WHAT TO PRODUCE:
Reproduce only the part of the material that opens with the line containing "Select the yellow" and closes with the line containing "click(x=270, y=204)", both of those lines included. Keep the requests, and shift every click coordinate in the answers by -48.

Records
** Begin **

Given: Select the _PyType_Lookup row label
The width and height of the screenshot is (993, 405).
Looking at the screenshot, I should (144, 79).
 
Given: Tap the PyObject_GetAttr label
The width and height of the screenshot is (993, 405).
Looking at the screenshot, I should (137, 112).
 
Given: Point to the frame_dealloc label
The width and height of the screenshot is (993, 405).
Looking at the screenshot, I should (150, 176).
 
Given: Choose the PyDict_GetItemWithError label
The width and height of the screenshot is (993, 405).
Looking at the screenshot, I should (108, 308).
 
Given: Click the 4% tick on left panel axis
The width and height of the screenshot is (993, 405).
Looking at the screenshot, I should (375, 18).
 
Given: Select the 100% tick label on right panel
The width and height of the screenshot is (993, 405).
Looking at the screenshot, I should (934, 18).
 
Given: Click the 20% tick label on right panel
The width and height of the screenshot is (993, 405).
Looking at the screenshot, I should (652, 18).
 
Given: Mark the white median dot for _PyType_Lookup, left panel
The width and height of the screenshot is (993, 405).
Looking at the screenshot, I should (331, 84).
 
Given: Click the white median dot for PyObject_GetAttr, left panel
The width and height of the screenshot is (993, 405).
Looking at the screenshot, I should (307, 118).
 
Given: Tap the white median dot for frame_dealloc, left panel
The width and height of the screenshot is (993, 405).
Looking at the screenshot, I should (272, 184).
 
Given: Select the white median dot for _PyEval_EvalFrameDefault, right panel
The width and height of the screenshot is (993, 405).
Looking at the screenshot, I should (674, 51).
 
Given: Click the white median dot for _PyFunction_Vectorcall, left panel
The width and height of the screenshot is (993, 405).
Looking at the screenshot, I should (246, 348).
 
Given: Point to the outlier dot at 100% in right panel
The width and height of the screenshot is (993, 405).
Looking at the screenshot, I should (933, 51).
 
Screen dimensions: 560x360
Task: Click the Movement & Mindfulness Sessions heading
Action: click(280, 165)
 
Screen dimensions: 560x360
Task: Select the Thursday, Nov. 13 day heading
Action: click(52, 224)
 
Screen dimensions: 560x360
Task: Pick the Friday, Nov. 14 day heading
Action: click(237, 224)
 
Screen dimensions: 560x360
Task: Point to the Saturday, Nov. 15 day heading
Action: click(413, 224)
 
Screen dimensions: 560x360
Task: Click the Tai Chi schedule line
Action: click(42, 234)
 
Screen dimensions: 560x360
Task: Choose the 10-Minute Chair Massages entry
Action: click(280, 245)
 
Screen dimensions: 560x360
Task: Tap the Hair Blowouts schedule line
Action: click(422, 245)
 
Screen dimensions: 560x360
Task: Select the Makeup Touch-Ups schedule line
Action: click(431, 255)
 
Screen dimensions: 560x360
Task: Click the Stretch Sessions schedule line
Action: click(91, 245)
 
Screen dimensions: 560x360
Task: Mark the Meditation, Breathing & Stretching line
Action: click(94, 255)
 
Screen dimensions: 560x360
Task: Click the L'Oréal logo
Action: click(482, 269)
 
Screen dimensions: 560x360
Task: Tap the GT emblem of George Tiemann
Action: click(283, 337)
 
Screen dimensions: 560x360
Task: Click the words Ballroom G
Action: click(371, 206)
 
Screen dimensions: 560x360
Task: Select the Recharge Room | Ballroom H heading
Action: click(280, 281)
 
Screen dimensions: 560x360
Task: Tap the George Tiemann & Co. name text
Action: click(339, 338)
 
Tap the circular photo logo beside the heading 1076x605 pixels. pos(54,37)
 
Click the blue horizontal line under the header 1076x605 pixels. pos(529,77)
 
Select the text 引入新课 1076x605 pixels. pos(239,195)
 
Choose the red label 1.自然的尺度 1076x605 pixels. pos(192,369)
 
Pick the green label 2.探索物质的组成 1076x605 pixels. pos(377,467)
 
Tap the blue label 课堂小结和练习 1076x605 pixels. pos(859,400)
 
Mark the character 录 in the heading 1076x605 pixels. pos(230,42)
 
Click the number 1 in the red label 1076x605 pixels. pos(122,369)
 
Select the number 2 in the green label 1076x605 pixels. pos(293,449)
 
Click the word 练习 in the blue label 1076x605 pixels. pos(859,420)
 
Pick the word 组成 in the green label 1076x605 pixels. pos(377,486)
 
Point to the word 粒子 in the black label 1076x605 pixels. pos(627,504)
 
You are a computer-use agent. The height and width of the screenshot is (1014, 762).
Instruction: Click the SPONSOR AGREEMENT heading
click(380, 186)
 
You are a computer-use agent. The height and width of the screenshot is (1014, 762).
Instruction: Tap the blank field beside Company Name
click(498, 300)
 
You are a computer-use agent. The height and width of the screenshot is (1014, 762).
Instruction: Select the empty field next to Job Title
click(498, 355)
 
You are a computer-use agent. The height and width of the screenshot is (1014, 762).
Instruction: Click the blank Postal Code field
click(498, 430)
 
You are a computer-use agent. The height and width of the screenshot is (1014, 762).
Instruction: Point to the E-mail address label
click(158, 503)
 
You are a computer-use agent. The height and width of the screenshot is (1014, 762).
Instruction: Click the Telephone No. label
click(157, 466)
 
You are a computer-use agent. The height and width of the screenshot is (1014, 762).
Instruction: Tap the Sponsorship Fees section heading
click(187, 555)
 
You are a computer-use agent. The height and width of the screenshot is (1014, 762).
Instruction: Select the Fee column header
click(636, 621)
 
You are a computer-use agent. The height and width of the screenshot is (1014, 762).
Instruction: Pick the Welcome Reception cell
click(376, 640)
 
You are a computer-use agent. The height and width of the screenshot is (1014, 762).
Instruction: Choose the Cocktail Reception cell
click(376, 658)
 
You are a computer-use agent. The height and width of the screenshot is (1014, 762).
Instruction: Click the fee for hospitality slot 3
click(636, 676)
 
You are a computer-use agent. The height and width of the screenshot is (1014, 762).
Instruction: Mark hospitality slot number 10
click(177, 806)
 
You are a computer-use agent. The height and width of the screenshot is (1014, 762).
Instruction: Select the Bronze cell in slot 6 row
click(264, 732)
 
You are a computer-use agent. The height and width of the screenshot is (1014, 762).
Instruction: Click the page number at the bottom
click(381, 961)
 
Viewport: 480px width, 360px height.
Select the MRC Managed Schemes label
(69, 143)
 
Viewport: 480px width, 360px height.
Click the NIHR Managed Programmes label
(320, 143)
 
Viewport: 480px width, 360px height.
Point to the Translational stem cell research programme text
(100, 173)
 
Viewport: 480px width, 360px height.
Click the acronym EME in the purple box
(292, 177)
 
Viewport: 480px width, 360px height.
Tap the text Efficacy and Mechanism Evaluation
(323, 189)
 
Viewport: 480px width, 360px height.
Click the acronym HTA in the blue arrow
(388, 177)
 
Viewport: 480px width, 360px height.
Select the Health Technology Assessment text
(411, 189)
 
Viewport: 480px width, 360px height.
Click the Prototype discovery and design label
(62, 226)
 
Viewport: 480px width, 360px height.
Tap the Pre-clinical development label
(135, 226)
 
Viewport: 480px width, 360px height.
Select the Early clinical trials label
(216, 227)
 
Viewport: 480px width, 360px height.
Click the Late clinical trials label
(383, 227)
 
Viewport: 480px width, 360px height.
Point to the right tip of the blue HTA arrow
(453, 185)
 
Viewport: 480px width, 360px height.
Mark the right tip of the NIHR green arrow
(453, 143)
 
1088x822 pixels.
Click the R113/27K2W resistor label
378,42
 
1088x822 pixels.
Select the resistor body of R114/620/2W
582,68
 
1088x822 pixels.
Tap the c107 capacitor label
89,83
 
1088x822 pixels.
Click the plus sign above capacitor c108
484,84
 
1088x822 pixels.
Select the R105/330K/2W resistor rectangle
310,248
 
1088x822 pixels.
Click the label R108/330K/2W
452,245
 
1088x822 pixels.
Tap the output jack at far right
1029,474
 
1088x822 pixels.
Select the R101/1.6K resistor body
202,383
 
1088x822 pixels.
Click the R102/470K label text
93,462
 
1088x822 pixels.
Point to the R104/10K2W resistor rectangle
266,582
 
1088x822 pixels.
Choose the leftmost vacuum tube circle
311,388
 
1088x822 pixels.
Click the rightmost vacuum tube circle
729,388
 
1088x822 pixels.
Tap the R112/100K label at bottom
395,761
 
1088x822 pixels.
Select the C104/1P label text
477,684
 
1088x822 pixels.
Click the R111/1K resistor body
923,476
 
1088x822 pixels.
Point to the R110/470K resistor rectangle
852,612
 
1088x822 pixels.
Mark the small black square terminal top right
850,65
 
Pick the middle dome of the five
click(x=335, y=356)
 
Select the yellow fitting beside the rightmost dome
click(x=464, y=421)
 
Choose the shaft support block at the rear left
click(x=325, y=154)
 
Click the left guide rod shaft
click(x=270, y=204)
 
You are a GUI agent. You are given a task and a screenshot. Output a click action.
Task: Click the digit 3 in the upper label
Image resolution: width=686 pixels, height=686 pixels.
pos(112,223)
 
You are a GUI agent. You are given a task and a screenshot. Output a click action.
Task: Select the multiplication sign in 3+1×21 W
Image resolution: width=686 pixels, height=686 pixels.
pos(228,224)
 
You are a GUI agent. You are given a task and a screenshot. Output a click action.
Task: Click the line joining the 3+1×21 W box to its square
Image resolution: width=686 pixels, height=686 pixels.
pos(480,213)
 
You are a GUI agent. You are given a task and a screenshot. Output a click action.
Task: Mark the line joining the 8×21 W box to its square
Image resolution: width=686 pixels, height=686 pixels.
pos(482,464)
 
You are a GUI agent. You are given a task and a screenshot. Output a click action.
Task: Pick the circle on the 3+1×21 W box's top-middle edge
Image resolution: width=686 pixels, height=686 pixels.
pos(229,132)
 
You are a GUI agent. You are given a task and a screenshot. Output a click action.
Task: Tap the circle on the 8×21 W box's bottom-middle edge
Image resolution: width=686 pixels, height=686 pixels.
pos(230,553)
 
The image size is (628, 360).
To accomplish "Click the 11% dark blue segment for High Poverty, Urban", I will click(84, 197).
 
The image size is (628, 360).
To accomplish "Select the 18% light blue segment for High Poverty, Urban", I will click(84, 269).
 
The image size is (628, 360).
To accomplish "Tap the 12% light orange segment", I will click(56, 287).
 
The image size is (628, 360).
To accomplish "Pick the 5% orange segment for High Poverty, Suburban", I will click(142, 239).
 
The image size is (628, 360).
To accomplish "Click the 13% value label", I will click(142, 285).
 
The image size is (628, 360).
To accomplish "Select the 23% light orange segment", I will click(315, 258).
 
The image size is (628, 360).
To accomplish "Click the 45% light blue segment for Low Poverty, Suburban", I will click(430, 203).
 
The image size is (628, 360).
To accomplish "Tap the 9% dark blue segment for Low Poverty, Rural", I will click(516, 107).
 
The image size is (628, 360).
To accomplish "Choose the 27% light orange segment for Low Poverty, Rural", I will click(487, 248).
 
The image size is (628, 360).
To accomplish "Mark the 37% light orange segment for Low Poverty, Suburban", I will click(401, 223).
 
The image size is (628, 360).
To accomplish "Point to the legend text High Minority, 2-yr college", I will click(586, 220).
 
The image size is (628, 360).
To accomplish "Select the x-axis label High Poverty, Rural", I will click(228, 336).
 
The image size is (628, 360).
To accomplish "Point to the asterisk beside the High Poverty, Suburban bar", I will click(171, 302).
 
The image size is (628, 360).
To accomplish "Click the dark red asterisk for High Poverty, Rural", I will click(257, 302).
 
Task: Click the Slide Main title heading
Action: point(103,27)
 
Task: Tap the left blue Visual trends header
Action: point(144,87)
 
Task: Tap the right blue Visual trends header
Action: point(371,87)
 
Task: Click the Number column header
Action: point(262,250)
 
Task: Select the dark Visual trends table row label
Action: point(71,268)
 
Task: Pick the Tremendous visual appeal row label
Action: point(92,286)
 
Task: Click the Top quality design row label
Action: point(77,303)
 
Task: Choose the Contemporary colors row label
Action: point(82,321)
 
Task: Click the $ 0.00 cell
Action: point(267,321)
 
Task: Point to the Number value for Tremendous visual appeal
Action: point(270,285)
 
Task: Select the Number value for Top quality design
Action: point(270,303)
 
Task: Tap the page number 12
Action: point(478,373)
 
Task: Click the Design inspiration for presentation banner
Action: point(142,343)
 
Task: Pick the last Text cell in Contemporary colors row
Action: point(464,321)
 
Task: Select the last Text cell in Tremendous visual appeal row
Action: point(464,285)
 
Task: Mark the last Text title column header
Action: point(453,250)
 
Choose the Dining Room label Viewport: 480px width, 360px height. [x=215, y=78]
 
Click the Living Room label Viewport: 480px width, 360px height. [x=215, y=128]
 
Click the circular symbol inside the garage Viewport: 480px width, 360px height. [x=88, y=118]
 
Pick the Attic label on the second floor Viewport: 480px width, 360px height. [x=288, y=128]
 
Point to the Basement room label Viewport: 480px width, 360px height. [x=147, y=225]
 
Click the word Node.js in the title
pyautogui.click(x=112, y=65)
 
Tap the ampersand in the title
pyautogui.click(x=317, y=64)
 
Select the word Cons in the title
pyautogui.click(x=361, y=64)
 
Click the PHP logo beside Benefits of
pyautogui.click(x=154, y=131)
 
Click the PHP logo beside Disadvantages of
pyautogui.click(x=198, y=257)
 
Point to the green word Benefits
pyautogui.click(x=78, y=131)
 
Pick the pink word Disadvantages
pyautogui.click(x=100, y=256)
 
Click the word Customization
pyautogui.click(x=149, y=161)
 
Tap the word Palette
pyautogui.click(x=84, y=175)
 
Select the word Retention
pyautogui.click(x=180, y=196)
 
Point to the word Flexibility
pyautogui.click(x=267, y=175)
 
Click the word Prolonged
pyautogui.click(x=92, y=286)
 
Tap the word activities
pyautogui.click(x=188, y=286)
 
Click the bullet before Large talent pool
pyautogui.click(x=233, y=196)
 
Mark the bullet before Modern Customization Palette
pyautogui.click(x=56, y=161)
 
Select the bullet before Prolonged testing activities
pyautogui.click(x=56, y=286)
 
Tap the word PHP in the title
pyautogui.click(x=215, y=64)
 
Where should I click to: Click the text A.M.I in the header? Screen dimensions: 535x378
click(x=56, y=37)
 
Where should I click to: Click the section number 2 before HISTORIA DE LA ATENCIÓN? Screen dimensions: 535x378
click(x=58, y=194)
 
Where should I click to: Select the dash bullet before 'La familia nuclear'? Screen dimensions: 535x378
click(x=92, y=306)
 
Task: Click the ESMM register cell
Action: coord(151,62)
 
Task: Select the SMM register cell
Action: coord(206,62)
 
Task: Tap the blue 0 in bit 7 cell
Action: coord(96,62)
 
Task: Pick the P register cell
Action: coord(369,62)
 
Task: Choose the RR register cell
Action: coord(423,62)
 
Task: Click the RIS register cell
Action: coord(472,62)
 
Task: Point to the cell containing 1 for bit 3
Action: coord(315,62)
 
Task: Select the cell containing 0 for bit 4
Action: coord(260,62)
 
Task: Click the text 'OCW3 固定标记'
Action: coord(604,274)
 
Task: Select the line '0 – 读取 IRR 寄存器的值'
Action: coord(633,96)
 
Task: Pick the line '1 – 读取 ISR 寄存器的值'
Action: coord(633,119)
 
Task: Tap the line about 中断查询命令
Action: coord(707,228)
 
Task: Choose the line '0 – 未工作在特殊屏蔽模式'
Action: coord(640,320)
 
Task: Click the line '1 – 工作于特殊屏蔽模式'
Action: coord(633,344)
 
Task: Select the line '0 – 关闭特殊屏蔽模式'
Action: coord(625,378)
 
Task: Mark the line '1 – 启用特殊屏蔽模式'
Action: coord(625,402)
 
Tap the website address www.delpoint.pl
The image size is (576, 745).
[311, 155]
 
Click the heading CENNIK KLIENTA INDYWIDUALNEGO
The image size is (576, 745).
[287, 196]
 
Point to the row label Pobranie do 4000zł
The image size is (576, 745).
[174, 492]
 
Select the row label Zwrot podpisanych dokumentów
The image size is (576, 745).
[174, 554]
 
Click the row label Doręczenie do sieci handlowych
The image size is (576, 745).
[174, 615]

** End **

THE OUTPUT:
Select the yellow fitting beside the rightmost dome
click(x=416, y=373)
 
Choose the shaft support block at the rear left
click(x=277, y=106)
 
Click the left guide rod shaft
click(x=222, y=156)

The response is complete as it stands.